Succession planning is difficult for nearly every bank, particularly when you consider a Bank Director survey that finds 60% of respondents expect their bank's CEO and/or other senior executives to retire in the next 5Ys. Adding to the angst, 55% say they do not have both a long-term and emergency succession plan in place for the CEO and all other senior executives.
We bring this up because even huge banks with all sorts of executives can feel the pinch, when it comes to succession. Look no further than Wells Fargo's well-publicized struggle to fill the CEO slot. Sure they have problems and running a bank that size takes lots of refined experience, but it also highlights the need for community banks to have a successor waiting in the wings. Of course, identifying and grooming a successor can be an arduous task. Yet, it's one many banks should be gearing up for.
We've spoken before about the need to follow best practices when it comes to succession planning. This includes assigning responsibility for the task and creating an emergency plan to ensure all bases are covered. Even so, for some financial institutions, the rubber hasn't met the road. In other words, despite their best intentions, succession planning hasn't quite made it beyond the proverbial to-do list.
In a 2018 Bank Director Survey, more than 37% of banks cited succession planning for executives as one of their top three challenges. Around 26% also said they were dissatisfied with their bank's succession planning efforts. Notably, only around 33% said they had a designated successor for the CEO, which speaks to how widespread this pressing issue is for the industry.
For guidance in this process, banks might consider following the lead of a successful Midwest bank.

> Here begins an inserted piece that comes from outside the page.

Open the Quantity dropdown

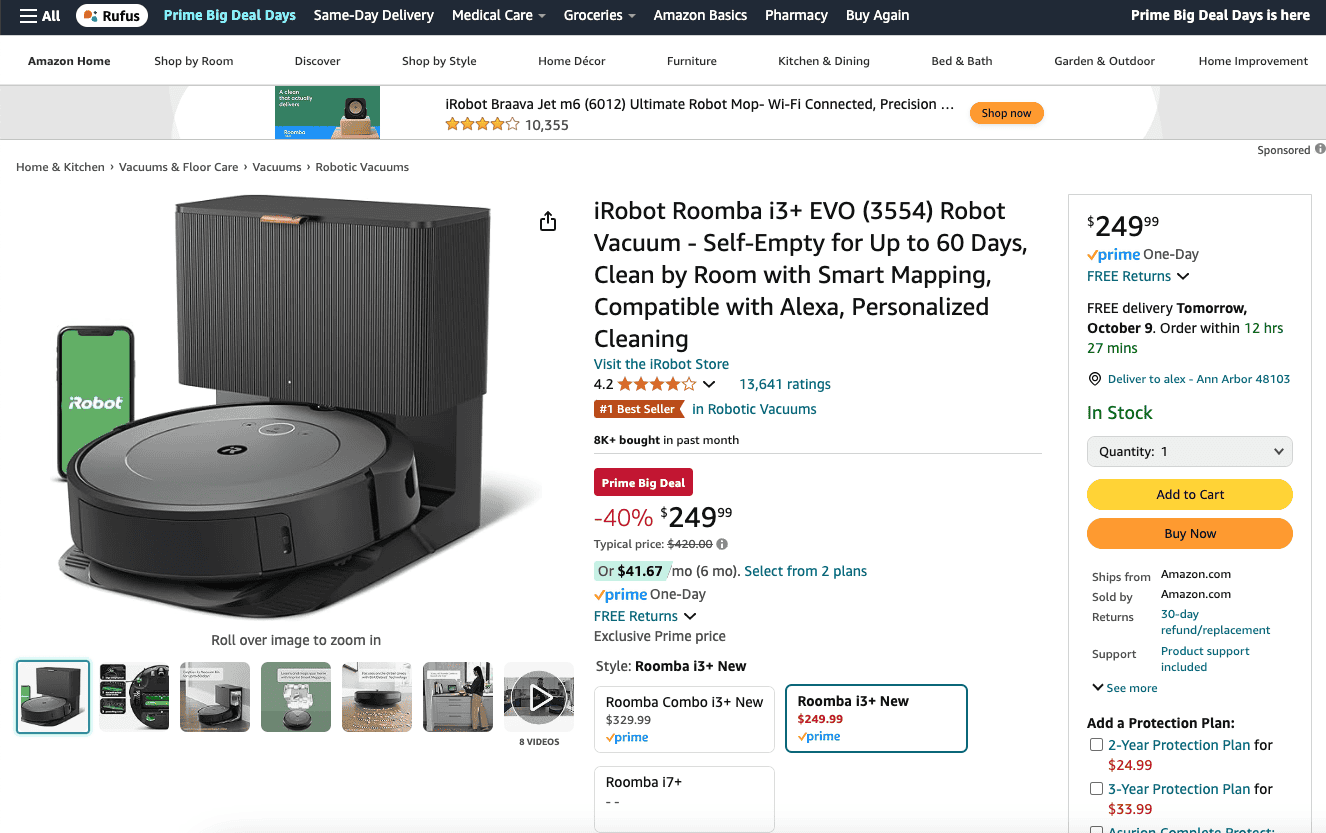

This particular bank started the process a few years ahead of the planned retirement of its long-time CEO and several other senior executives. Well before the bank had an immediate need, the push for succession planning came from the top down, which set the appropriate tone.

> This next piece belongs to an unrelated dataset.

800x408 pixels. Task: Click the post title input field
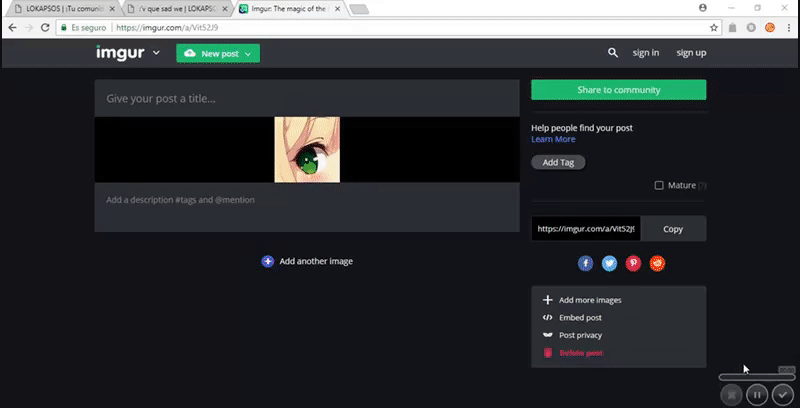click(307, 99)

Next, the bank began to assess its existing team. The goal was to evaluate each member's performance and respective competencies. Part of this discussion involved determining a potential successor's readiness to take over a particular role at the present junction, in 1-3Ys, or at some further out point. This helped the bank assess which roles could be filled internally and within what time frame. For positions that had no viable internal candidate, the bank could then more effectively chart its course for hiring externally.
To groom senior executives, banks should consider establishing or beefing up in-house and outside leadership training programs. Of course, effective leadership training costs money, but comfortable succession planning is worth its weight in gold too. To start, you can build a respectable training program with some creativity. One community bank, for instance, tapped state-funded grants and partnered with local colleges to improve the quality of its program.
Generally, the key to successful succession planning is advanced planning. Recent personnel announcements at a number of community banks give us hope that more banks are taking this issue seriously. Still, there's more work to be done.